Algunos -al parecer, muy pocos- seguimos considerando que es un derecho natural del adulto obrar absolutamente en conciencia, mientras eso no lesione el cuerpo o el patrimonio tangible de otro. Por lo mismo, pensamos que quien vende protección esgrime siempre los argumentos del chantaje gansteril, sea cual fuere el diploma exhibido, y que el Estado salutífero tiene más proclividad al chantaje y la manipulación interesada que el viejo Estado gendarme, ligado al principio del Gobierno mínimo a pesar de su adusto nombre. Los mandamientos del nuevo decálogo nos parecen una parodia del interés que el mulero pone en preservar a sus acémilas, donde resuenan toda suerte de ecos contrarios a la eutanasia. Durante el Medievo, los cuerpos de los suicidas eran expuestos a los buitres; sus bienes, confiscados, y sus nombres, tachados de los registros por infames. Más tarde, a alguien se le ocurrió que podían recibir funerales y sepultura, ya que justo antes de concebir su propósito habían tenido un momento de locura.

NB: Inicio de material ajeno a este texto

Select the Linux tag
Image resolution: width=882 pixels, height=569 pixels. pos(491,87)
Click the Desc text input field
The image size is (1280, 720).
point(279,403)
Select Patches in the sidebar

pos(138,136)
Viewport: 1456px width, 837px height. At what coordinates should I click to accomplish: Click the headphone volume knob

Pobres atolondrados, los fumadores y bebedores somos para el emporio de una dinerómana sanidad locos recalcitrantes. Como el poeta persa, preferimos el fuego airado de la verdad en la taberna a sus melifluas brumas en los templos. Y el caso es que nos gustaría poder morir a nuestra manera, arrepentidos o no de nuestros vicios, pero apoyados en un pensamiento de Montesquieu a guisa de epitafio: "Las leyes están furiosas en Europa contra quienes se matan, si bien paréceme justo. ¿Quiere el príncipe que sea su súbdito cuando no extraigo las ventajas del sometimiento? ¿Pueden exigir mis conciudadanos este inicuo reparto de su utilidad y mi desesperación? ¿Quiere Dios condenarme a recibir gracias que me abruman?".